Cloud-doc comments do not need a separate workspace binding or document allowlist. In supported document comments, mention the bot and the bridge replies in the same thread. Comment runs reuse the document session key and fall back to the user home directory when no document cwd was previously recorded.
The bot stays silent or the local CLI never replies. Usually the local claude or codex CLI is not logged in, or the current session points to a working directory that no longer exists. Send /status to inspect; /new often fixes it by starting a fresh session.
The agent subprocess looks frozen (card stuck on the last frame). The bridge supports an idle watchdog: if the agent emits nothing for N minutes, the process is killed and the card is annotated with the auto-termination reason. Disabled by default. Enable with /config globally, or /timeout 10 for the current session; /timeout off disables it for the session; /timeout default clears the session override.

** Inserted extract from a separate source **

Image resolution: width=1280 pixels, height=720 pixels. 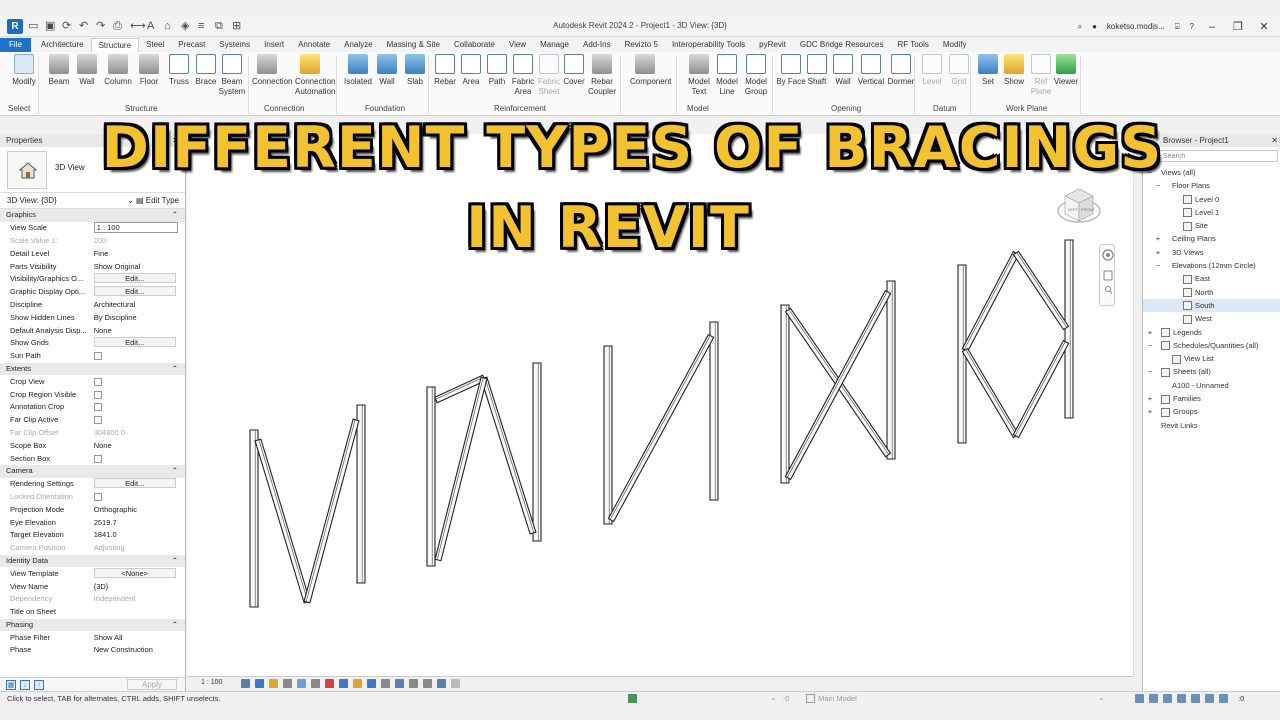 I want to click on property-group: Identity Data ⌃, so click(x=92, y=561).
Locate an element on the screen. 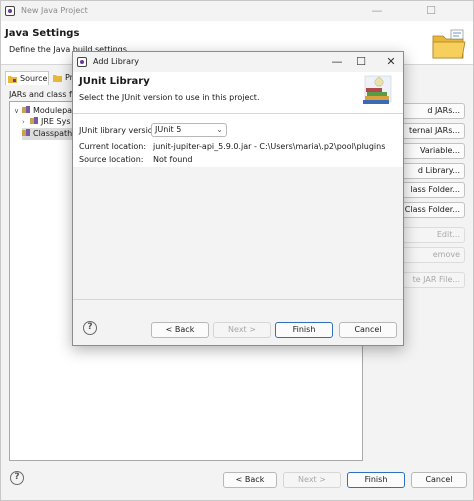 This screenshot has width=474, height=501. outer-finish-button: Finish is located at coordinates (376, 480).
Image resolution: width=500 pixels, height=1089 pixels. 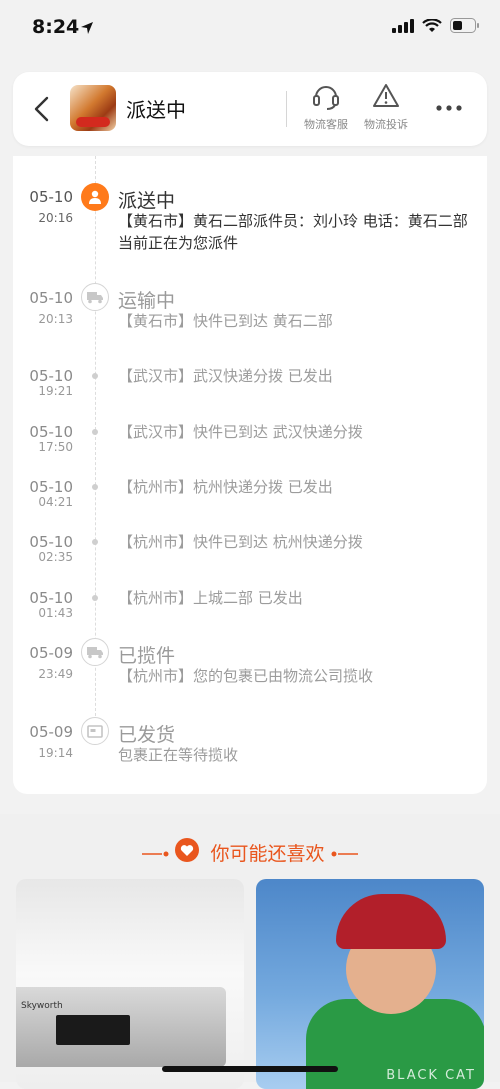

The agent says it cannot see an image I sent. Upgrade to the latest version. Releases before 0.1.0 had a filename-dedup bug.
Local checks:
pnpm test
pnpm typecheck
pnpm buildpnpm test includes unit, integration, and process-level adapter tests. CI runs on macOS, Ubuntu, and Windows with pnpm install --frozen-lockfile, pnpm test, pnpm typecheck, and pnpm build.
By default the bridge reports nothing: no metrics, no logs leave your machine, and it pulls in zero telemetry dependencies. The hook below is inert unless you opt in.
To wire up your own monitoring, point an environment variable at a module that default-exports (or exports createAdapter) an AdapterFactory:
LARK_CHANNEL_TELEMETRY_MODULE=your-telemetry-package lark-channel-bridge startThat module receives every log.* event plus error/metric hooks and forwards them wherever you like. The interface is exported from the package root:
import type { AdapterFactory, TelemetryAdapter, TelemetryEvent } from 'lark-channel-bridge';
const createAdapter: AdapterFactory = (meta) => ({
emit(event) {/* ship event */},
recordError(err, ctx) {/* ship exception */},
recordMetric(name, value, tags) {/* ship metric */},
flush(timeoutMs) {/* drain buffered events */},
});
export default createAdapter;A missing module, a bad factory, or a throwing adapter all degrade to noop — telemetry can never stop the bridge from starting or break logging.